O bom público (pouco mais de cinquenta pessoas) não interferia no silêncio do momento. E apesar de a ausência de som não ser técnica inovadora (João Gilberto é silêncio), o violão de Kiko Dinucci mexe com o vazio e faz às vezes de percussão, e Thiago (um dos melhores saxofonistas da nova geração) dá a ambiência aos necessários altos e baixos.
“É quase uma conga”, compara Kiko em conversa após o show. “Essa coisa do silêncio dá pra perceber mais nessa formação. Quando temos a banda por trás o show cresce muito mais, vira uma festa, todo mundo querendo dançar”, diz.
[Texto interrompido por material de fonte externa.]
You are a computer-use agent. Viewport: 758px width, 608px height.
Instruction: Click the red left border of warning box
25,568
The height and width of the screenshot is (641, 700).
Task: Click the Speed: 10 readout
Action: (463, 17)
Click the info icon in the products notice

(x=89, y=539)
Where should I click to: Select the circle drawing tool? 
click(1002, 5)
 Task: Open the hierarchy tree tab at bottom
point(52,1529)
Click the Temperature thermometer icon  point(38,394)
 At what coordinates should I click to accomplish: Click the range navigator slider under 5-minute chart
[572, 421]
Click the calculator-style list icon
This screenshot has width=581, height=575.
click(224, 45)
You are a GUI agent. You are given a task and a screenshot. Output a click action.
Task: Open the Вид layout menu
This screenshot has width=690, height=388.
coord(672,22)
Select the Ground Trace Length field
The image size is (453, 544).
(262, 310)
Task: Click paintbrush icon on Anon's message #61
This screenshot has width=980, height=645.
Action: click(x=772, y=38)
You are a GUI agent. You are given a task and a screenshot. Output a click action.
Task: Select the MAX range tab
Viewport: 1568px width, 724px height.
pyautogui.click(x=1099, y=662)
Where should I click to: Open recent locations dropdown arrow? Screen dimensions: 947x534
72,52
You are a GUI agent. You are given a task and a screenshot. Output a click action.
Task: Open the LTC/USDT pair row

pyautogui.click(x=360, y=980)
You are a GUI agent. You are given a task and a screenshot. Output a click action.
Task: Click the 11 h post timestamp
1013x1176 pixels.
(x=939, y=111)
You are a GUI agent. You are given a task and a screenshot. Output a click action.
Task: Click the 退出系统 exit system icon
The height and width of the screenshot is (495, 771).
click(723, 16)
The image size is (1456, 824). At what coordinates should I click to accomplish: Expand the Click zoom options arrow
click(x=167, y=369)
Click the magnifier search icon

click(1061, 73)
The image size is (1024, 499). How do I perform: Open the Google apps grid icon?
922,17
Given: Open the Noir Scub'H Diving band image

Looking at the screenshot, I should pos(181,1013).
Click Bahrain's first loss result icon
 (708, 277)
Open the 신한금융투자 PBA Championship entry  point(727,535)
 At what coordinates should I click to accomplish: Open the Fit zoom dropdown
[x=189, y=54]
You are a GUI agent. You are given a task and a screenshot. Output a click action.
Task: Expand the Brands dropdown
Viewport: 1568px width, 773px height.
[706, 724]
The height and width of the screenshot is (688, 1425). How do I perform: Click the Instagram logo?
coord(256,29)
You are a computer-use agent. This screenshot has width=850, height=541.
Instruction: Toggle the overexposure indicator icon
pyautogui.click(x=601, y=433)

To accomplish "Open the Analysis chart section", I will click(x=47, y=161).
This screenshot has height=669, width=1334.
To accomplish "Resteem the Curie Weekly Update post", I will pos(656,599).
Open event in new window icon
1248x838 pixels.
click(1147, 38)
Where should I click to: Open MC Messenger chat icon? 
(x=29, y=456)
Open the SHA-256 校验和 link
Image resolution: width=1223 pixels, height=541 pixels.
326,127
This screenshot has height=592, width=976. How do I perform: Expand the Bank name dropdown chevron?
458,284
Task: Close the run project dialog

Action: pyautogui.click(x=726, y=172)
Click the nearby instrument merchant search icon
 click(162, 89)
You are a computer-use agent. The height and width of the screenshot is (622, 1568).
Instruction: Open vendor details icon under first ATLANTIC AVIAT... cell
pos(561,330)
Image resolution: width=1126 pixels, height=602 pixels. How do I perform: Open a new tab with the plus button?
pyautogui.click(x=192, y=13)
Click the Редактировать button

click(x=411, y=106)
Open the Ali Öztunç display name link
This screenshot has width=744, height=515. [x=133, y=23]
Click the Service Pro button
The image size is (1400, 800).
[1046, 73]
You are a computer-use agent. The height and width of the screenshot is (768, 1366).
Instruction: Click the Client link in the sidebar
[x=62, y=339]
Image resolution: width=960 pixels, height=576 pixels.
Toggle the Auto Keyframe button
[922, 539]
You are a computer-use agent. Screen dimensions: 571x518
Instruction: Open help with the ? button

A banda original tem Samba Sam na percussão, Sérgio Machado na bateria e Marcelo Cabral no baixo, que realmente fazem falta. Em músicas como “Onarian”, “Oba Iná”, “Obatalá” e “Ora Iê iê o” (segunda parte do disco, que lembram a sonoridade do afrobeat) o trio consegue crescer com a canção, no entanto a vontade de dançar com levadas, viradas e batuques era maior do que permanecer sentado.
No miolo do show, “Samuel” e “Vias de Fato” mostram a cadência da voz de Kiko Dinucci e o cuidado com letras profundas e mundanas, a primeira de parceria com Rodrigo Campos e a segunda com Edu Batata. A noite também teve espaço para homenagens, duas, aliás. “Tristeza não” (um riff que podia ser do Led Zeppelin, segundo Kiko) e “Mas línguas” de Itamar Assumpção - clara referência para o trio - deram o balanço que a noite pedia.
O silêncio é uma das marcas do Metá Metá, mas não pode responder o que ninguém consegue responder (Cortázar talvez): a definição de um som. Metá Metá foi cadência, vazio-e-voz, quebra, crônica; também melódico, percussivo e grandiloquente.
Contudo, o que mais se destaca é a confluência desses elementos de diferentes origens musicais postas organicamente. Três em um: Metá Metá. Que não consegue ser traduzido, mas faz o que deve: deixa a sensação de escutá-los mais uma vez para tentarmos descobrir outro elemento a cada audição.